薬の治験では無作為化対照試験(Randomized Controlled Trial; RCT)という、統計的に厳密な方法が使われているが、それが現実にどのように実施されているかをフィールドワークの成果を元に分析している。科学的な厳密な手法と、実際に治験に参加してもらって薬を正しく飲んでもらう現場の努力が対照的な形で描かれていて、とても興味深い。日本の懐疑主義者の(内容の薄い)エビデンスベース論よりも、これを読む方が得られるものは多い。

論文中で直接に参照されているのは存在論的転回で有名なストラザーンだけだが、様々なアクターがネットワークを形作っている感じは新しい唯物論的なラトゥールを思わせる。
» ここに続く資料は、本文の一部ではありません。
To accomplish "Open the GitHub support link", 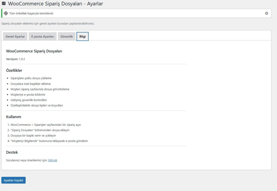I will point(52,160).
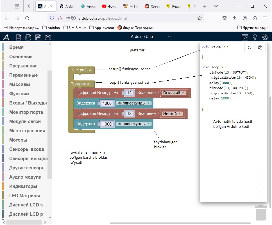
Task: Click pin number 13 field in first block
Action: (x=129, y=93)
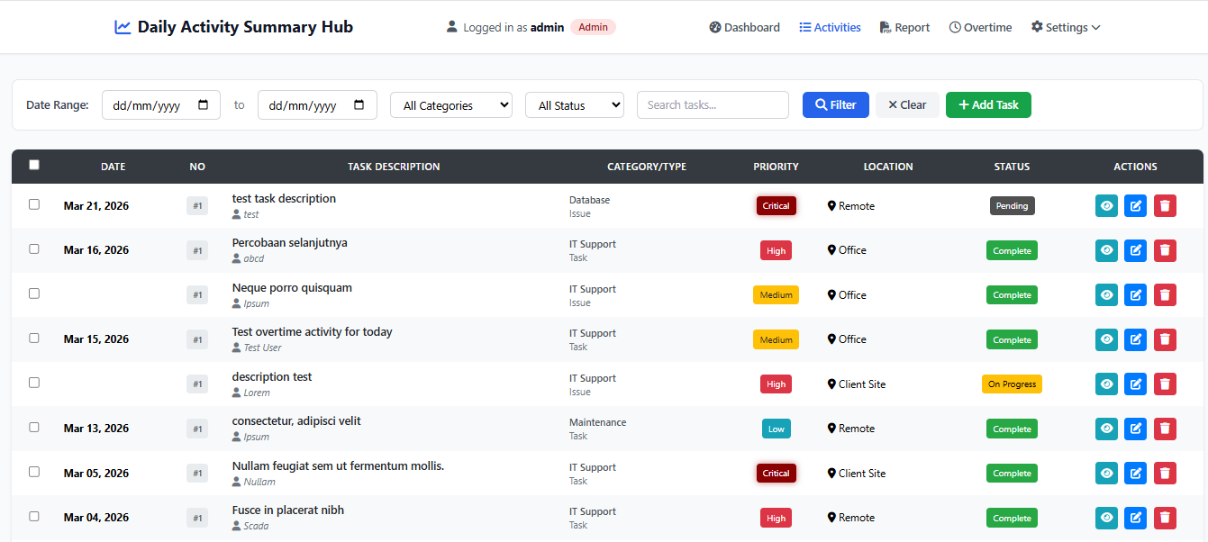Viewport: 1208px width, 542px height.
Task: Check the select-all checkbox in the table header
Action: 34,164
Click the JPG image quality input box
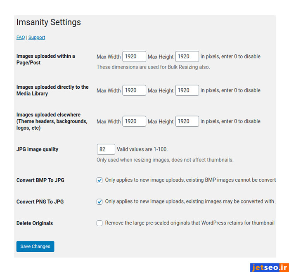Viewport: 289px width, 272px height. (106, 149)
ただ、自然と文化の二項対立への批判は理解できなくはないが、その批判自体が文化の側からなされているし、そもそも人類学そのものが自然人類学(特に進化)と文化人類学に二分している状況を考えると、扱いは慎重にすべきと思う。むしろ、文脈によって自然と文化の境界が強化されたり消え去ったりする具体的な過程を描き出す方が、一方に加担しないで済むはずでは…

川島正樹『アメリカ大衆音楽と「人種」の陰影 』

別の調べ物をしているときにたまたま見つけて読んでみたらのが、google:川島正樹 アメリカ大衆音楽と「人種」の陰影 ソウル,カントリー,そしてフォークをめぐる歴史的素描の試みだ。アメリカ文化論には元々は興味があったので試しに読んでみたら、思ってた以上に面白かった。

アメリカでは、カントリーは白人のものブルースは黒人のもの、という考え方が未だに根深く残っているのはなぜかを歴史的に追った論文。本来はそんな簡単な分け方ができるものではなく、現場では交流もあったはずなのに、ある種の象徴として文化的に表象されていく複雑な歴史的な過程が描かれていて、とても面白く読める。
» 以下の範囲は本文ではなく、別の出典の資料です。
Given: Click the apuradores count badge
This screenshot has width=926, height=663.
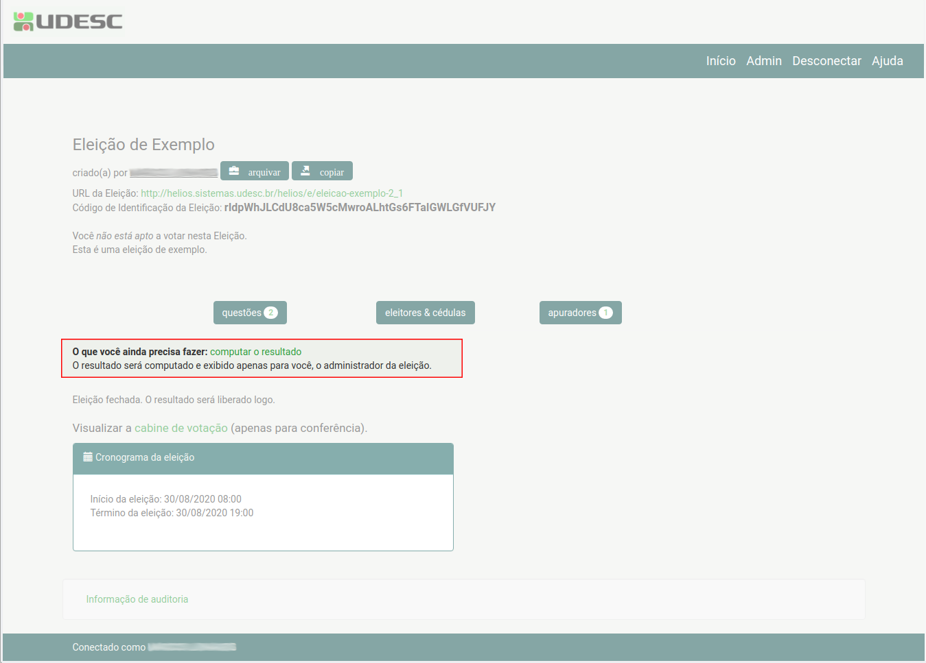Looking at the screenshot, I should [x=605, y=313].
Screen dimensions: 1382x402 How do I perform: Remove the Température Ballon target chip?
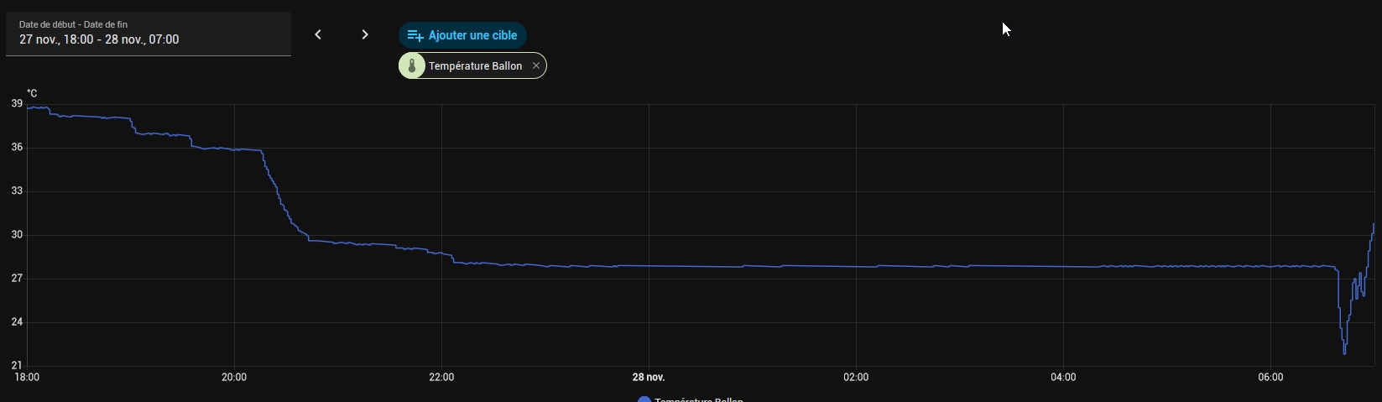[536, 65]
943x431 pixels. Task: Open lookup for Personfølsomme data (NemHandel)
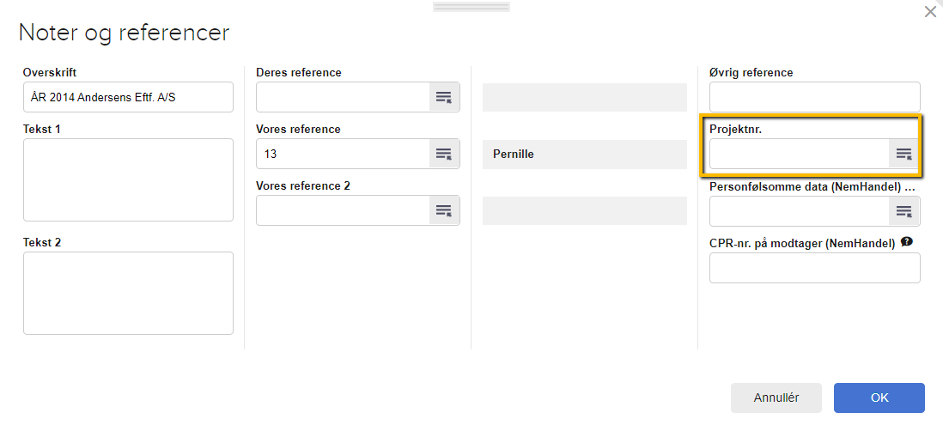904,210
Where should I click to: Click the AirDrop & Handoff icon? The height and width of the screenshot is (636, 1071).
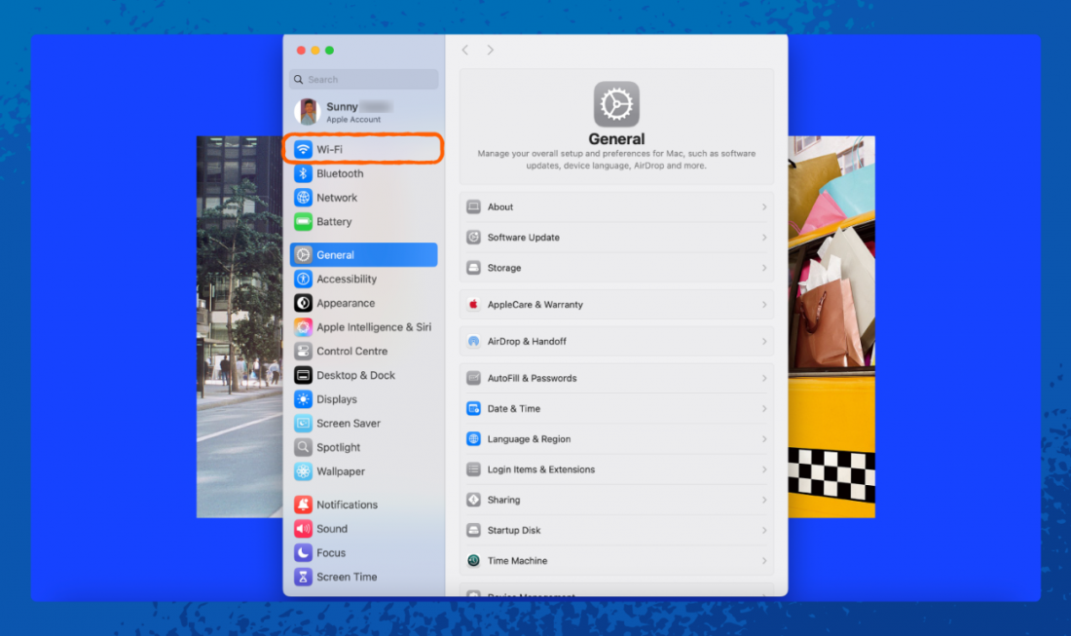[473, 342]
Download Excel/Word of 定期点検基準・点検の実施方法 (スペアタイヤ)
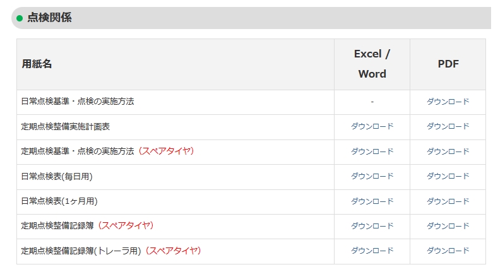493x267 pixels. [x=372, y=151]
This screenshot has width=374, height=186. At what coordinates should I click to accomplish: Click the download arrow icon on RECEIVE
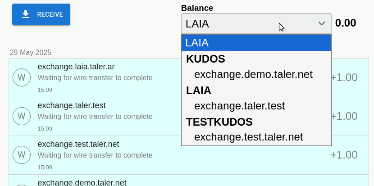[26, 14]
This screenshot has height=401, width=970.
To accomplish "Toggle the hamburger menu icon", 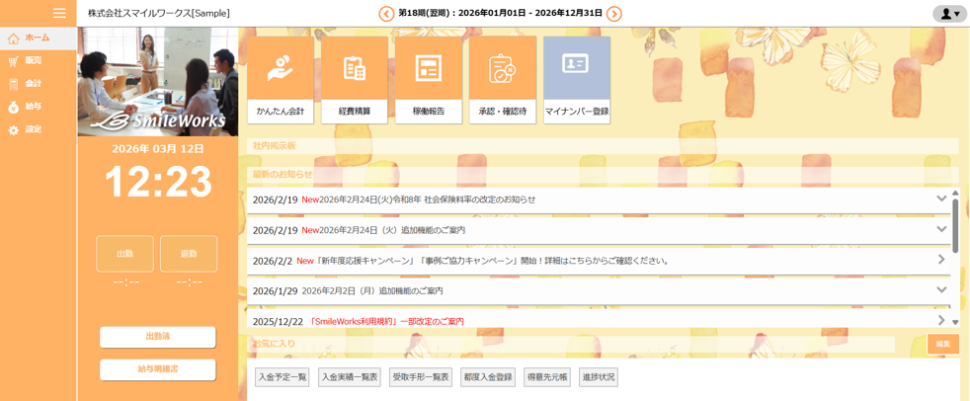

私はアメリカの音楽は、ラジオでならよく聞いているがそこまで詳しくはないが、興味深く読めた。あぁでも、ミンストレルショーの話とか、ディスコミュージックは堕落したソウルミュージックだとか、ラジオで聞いたことのある話もあったかな。ともかく、このレベルの読み物がネットですぐ読めるなんて、現代はすごい時代だなぁ〜と思う(ただし宝の持ち腐れ感もあるが)。


  1. google:黒田成幸 数学と生成文法でも指摘されているように、ミニマリストプログラムは数学基礎論とのアナロジーでも理解できる。ならば、数学と数学基礎論とが別々に研究可能なように、文法研究とミニマリストプログラムとを別々に研究できると考えても良さそうではある。ただし、ジャッケンドフのように併合(マージ)を強烈に批判する学者もいるので、ミニマリストプログラムを文法基礎論みたいに捉えてよいのかは議論の余地がある。